A departure is required from past practice to create an orderly retreat or attrition mechanism, allowing for incremental changes in the Big Deal's set of titles, for both the consortium members and the publisher... An orderly retreat must recognize that once the consortium and publisher agree on a collective price and a broad collection of titles, the usefulness of institutional traditional cost-per-journal analyses proves inadequate.

OhioLINK has worked with a growing number of publishers to build into Big Deal licenses a mechanism allowing for the incremental attrition of content and annual cost without bringing the relationship to a crisis or destroying the essential benefits to both parties. The mechanism's design reinforces the concept of the Big Deal as a means to access the maximum affordable publisher's content. The mechanism simply allows for an annual reduction from the next year's planned value of the license by an amount equivalent to the percentage of use that titles selected for discontinuation represent... The mechanism also has a reverse provision that provides the cost schedule to reinstate receipt of current issues and back files of previously discontinued titles.

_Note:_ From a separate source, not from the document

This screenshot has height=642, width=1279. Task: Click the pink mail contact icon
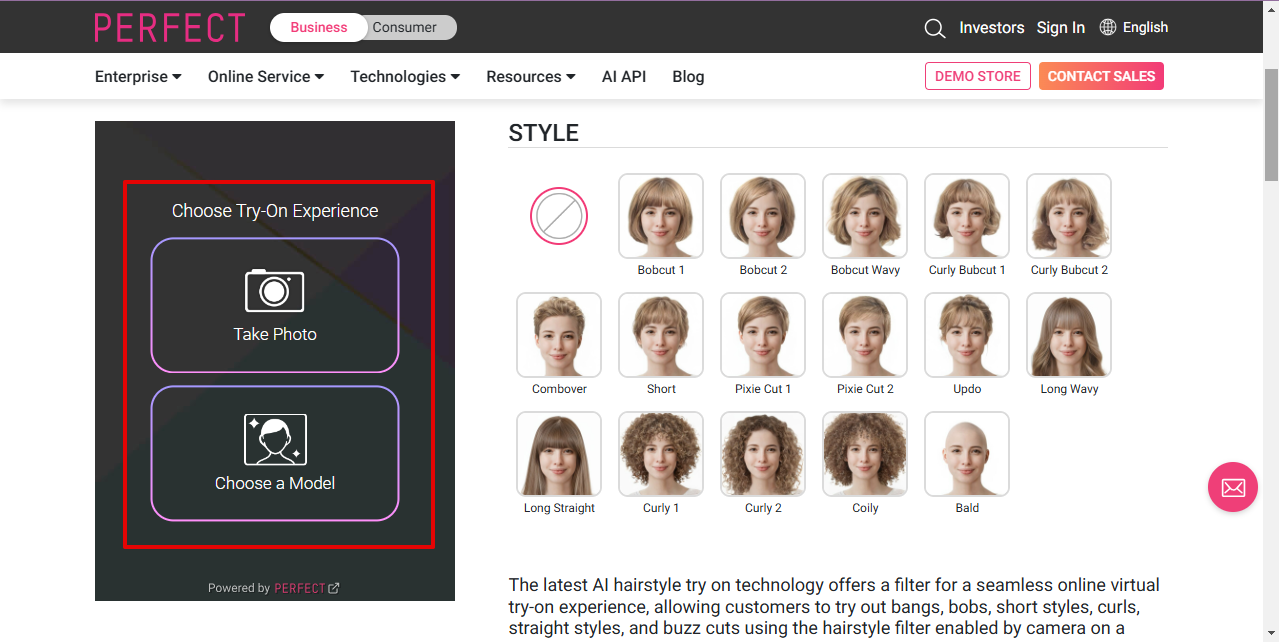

The Librarians' Dilemma Contemplating the Costs of the "Big Deal" by Kenneth Frazier, D-Lib Magazine, March 2001

...push to build an all-electronic collection can't be undertaken at the risk of: (1) weakening that collection with journals we neither need nor want, and (2) increasing our dependence on publishers who have already shown their determination to monopolize the information marketplace.

Librarians will lose the opportunity to shape the content or quality of journal literature through the selection process.

The current generation of library directors is engaged in a dangerous "game" in which short-term institutional benefits are achieved at the long-term expense of the academic community.